[Records for locating words and elements]
===
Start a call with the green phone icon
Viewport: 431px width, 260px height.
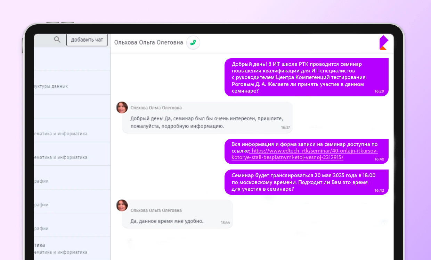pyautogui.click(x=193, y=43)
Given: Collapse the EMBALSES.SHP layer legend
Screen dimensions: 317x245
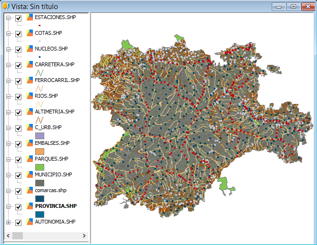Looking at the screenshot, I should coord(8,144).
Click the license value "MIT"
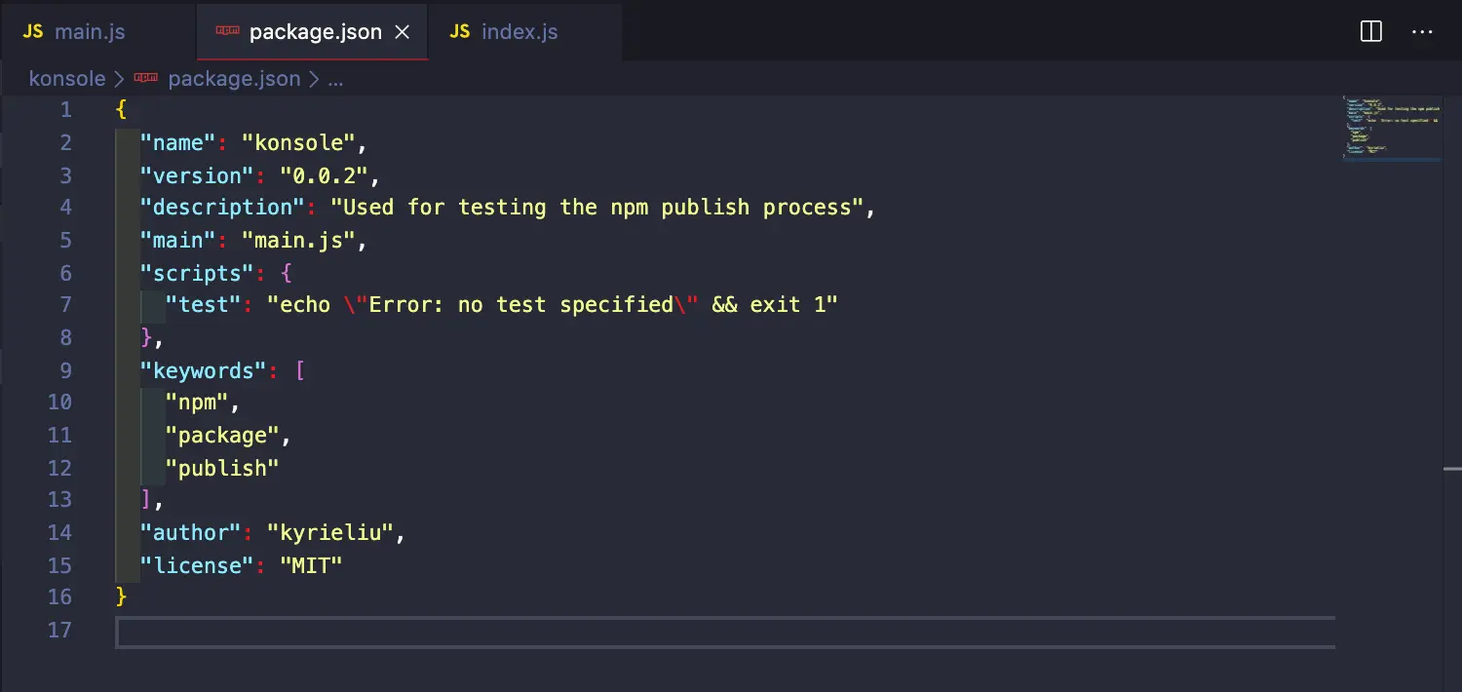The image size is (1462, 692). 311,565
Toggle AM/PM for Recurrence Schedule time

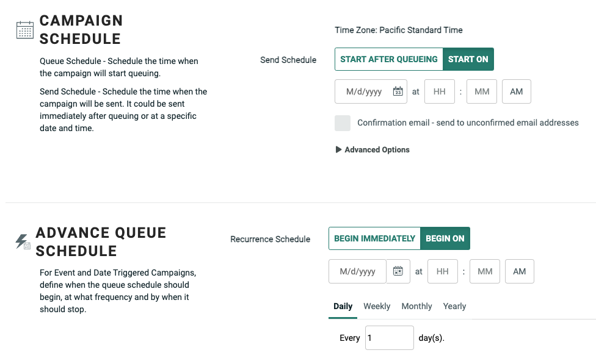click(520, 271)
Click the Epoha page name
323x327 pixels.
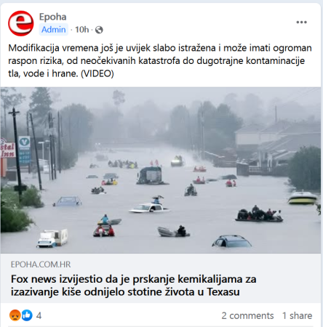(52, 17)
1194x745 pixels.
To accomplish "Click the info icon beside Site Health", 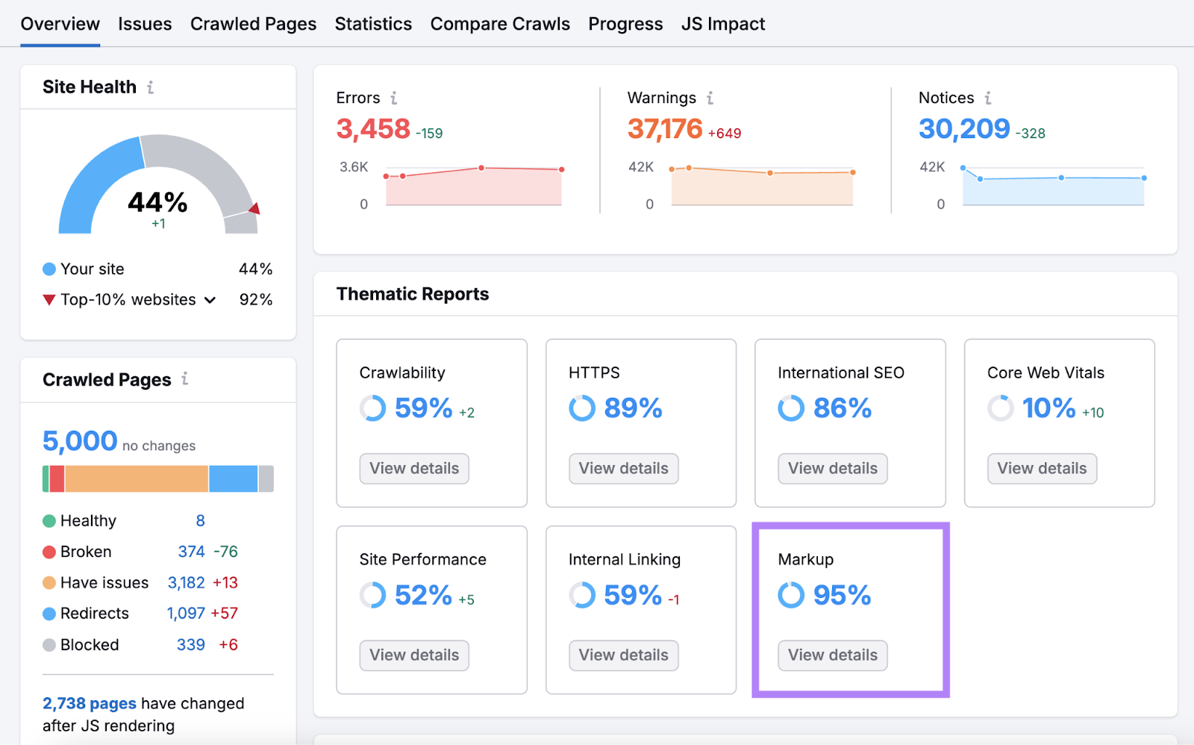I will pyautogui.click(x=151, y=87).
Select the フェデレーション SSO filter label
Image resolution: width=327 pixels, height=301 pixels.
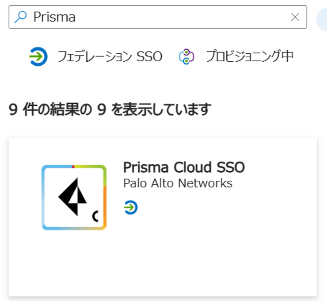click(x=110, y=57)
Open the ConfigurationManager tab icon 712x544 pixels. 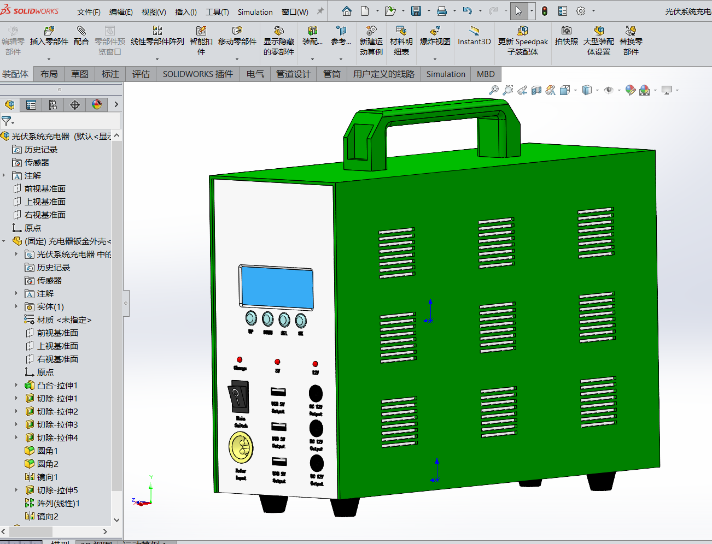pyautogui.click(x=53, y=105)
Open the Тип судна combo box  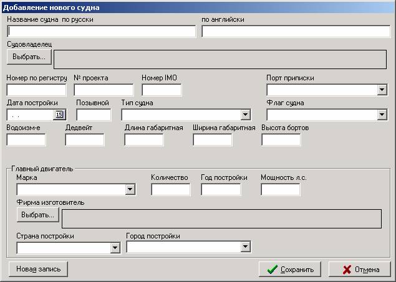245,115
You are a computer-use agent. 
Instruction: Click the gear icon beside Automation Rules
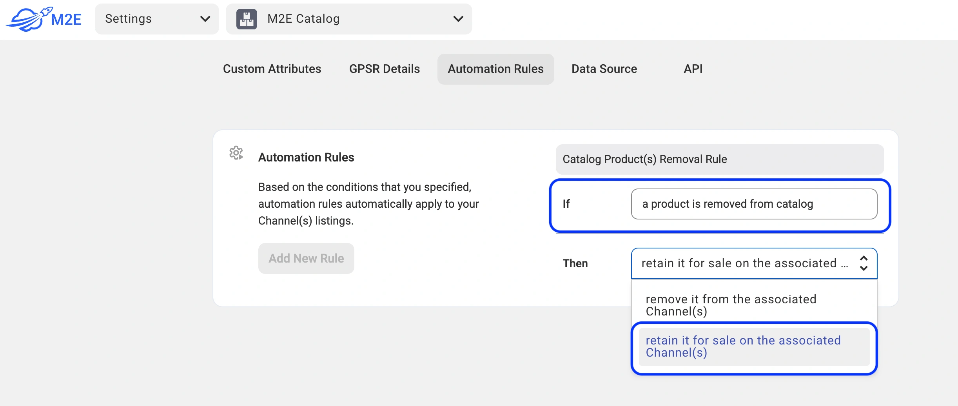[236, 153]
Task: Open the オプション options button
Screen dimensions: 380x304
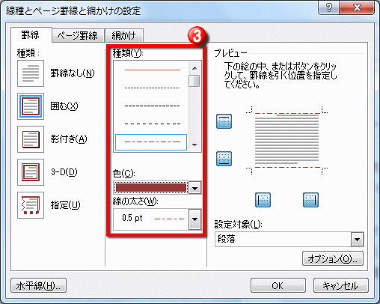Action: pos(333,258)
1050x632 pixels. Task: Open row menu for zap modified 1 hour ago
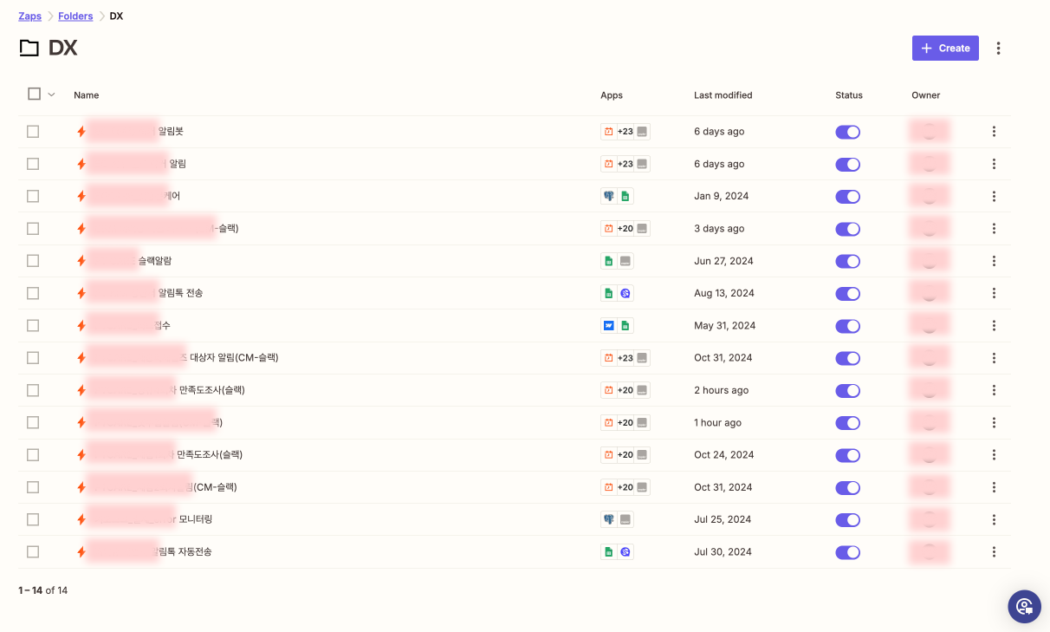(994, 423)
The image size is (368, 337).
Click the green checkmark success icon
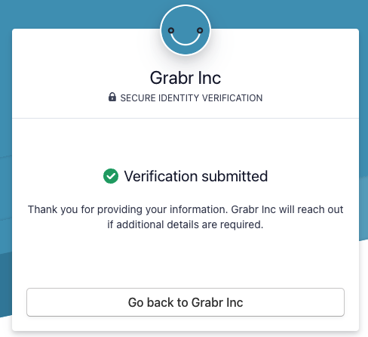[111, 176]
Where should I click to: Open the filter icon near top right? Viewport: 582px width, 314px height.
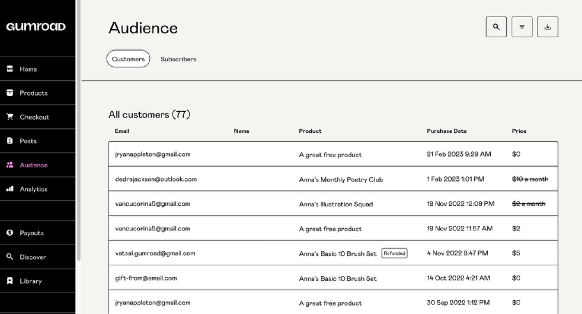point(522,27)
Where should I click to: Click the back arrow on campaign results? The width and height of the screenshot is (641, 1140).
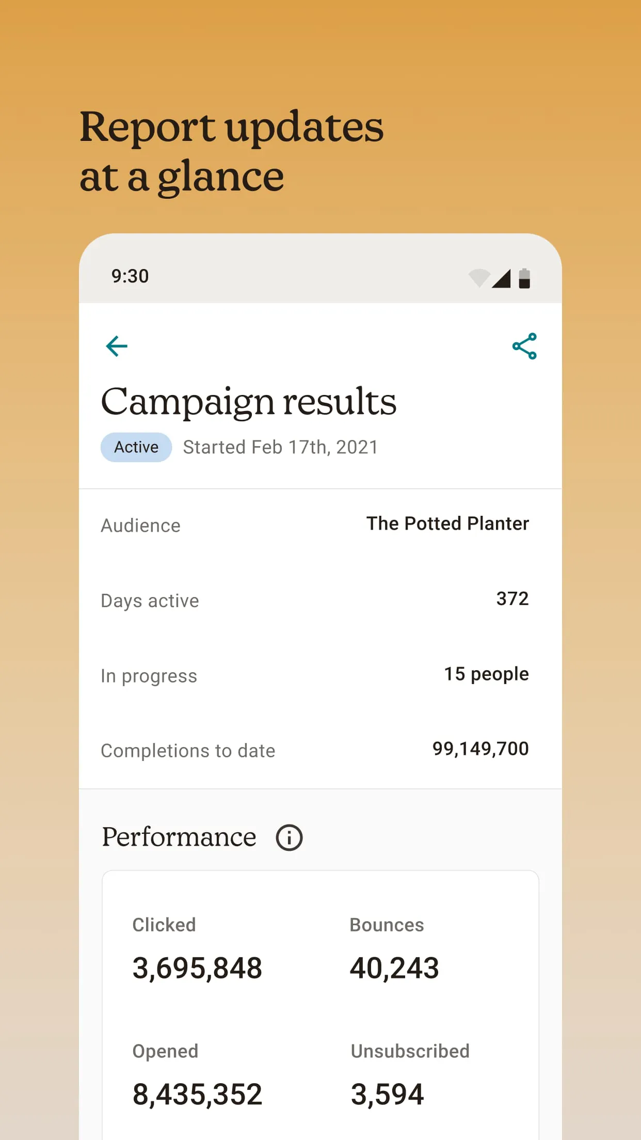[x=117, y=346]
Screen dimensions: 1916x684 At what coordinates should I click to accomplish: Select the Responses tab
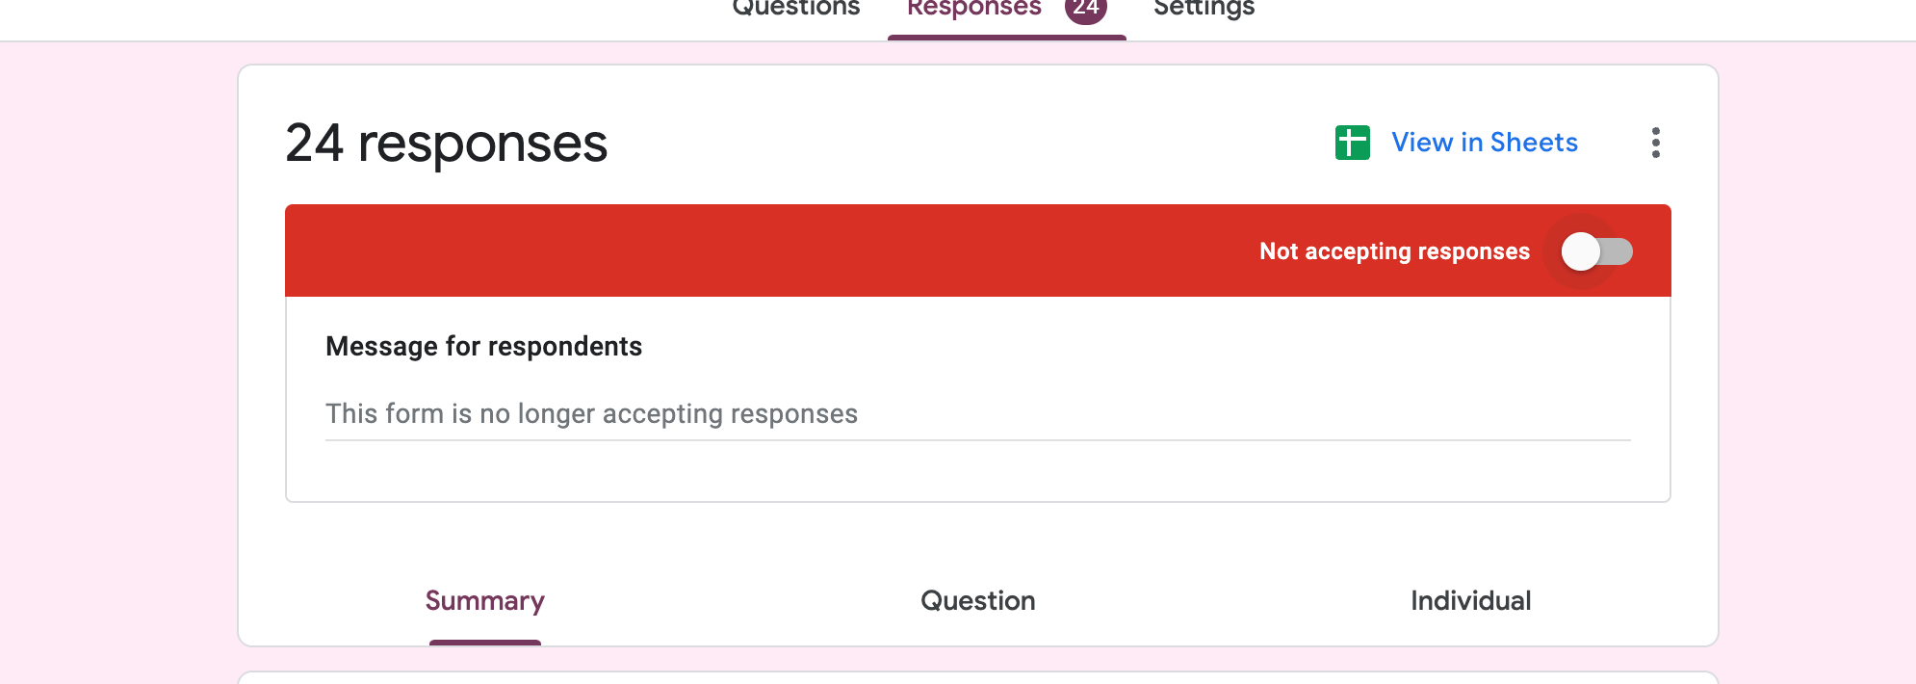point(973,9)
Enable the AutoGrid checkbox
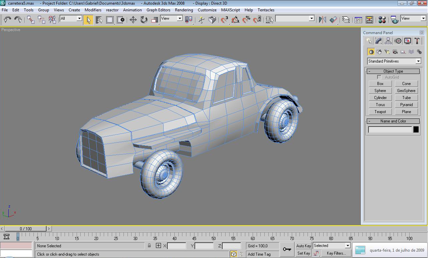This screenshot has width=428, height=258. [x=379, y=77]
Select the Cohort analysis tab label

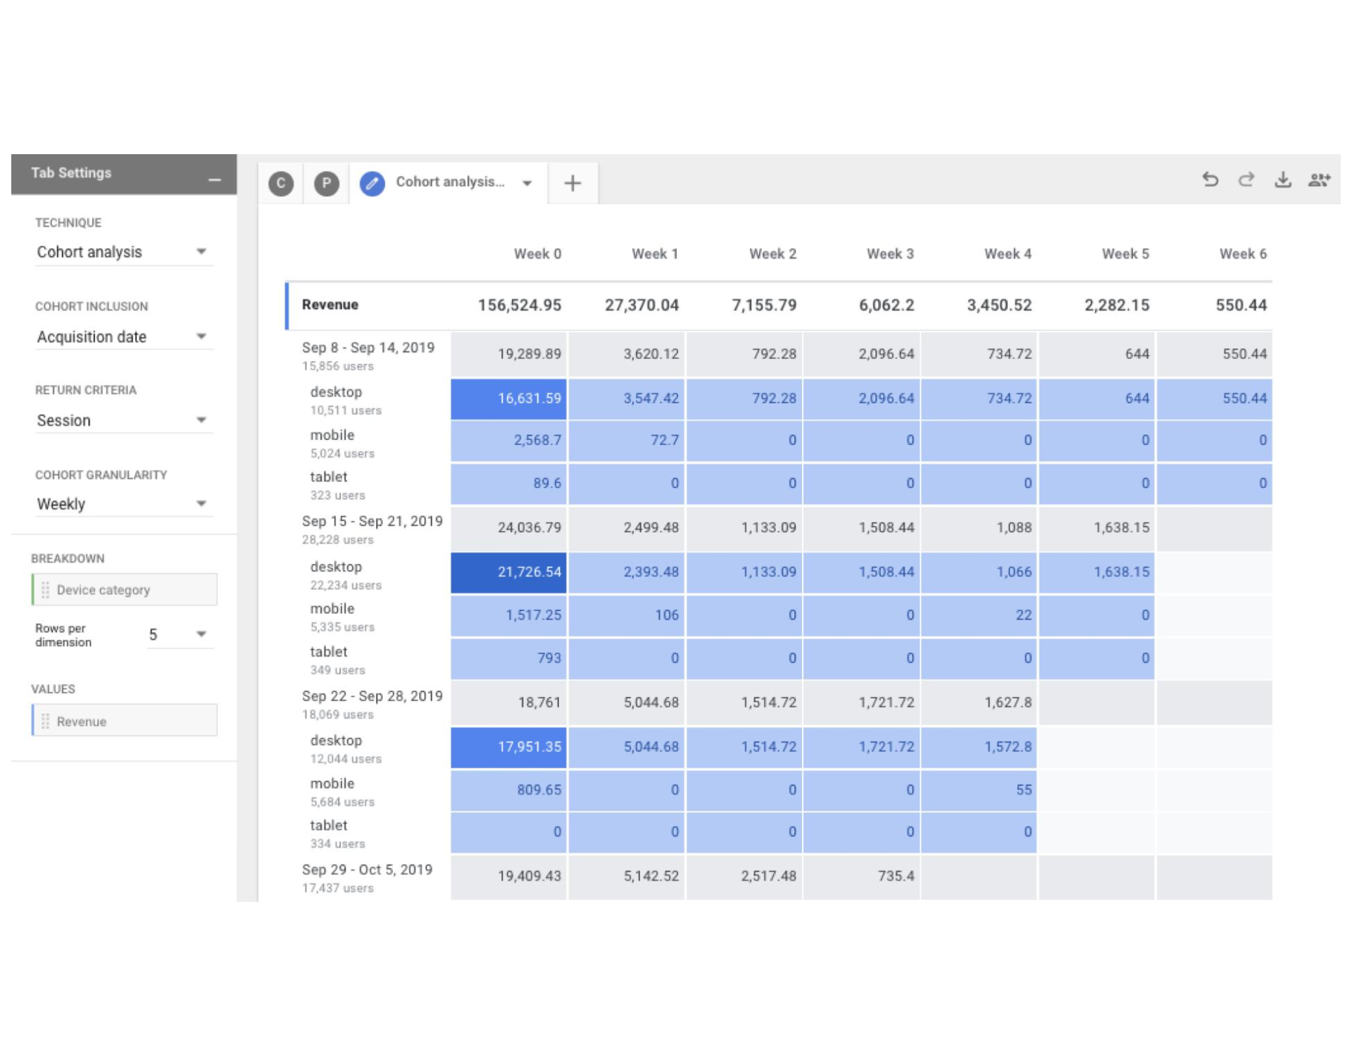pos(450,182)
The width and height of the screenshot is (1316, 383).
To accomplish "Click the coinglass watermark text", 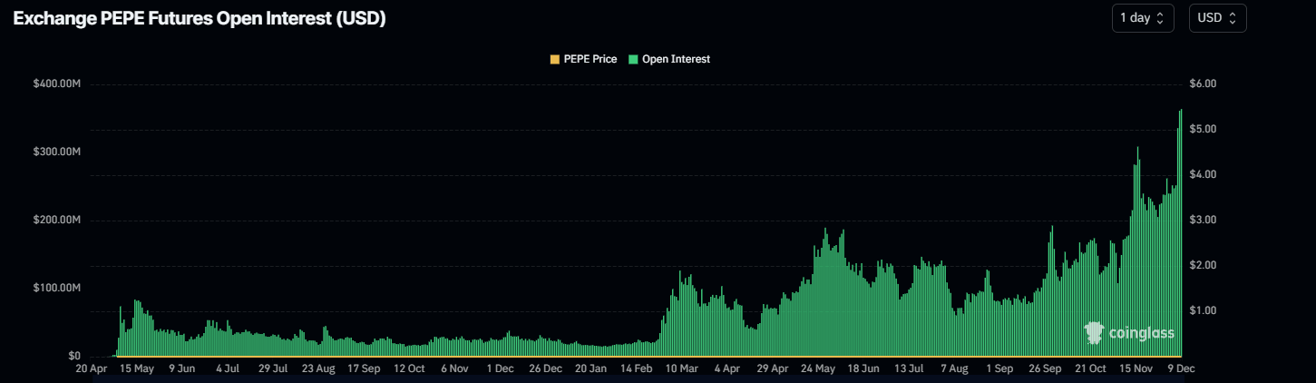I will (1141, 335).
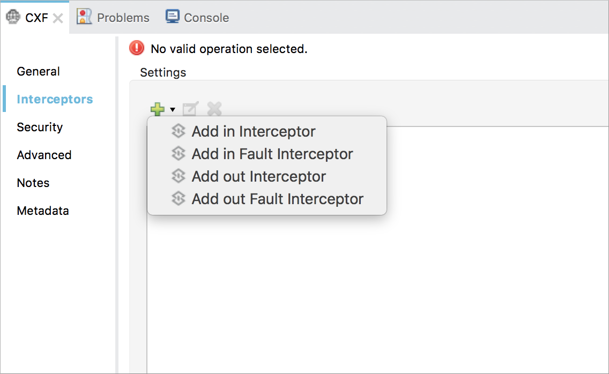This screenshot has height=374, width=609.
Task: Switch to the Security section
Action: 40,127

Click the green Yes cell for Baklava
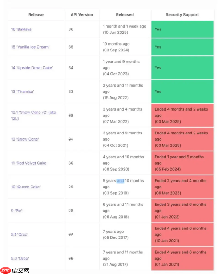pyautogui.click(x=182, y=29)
===
GIVEN TASK
Please find every line in the material above that contains the word "dimensions" and copy each of those lines.

THE REPLY
Screen dimensions: 317x245
Screen dimensions: 380x304
Screen dimensions: 1916x684 At what coordinates should I click to accomplish: Select the Responses tab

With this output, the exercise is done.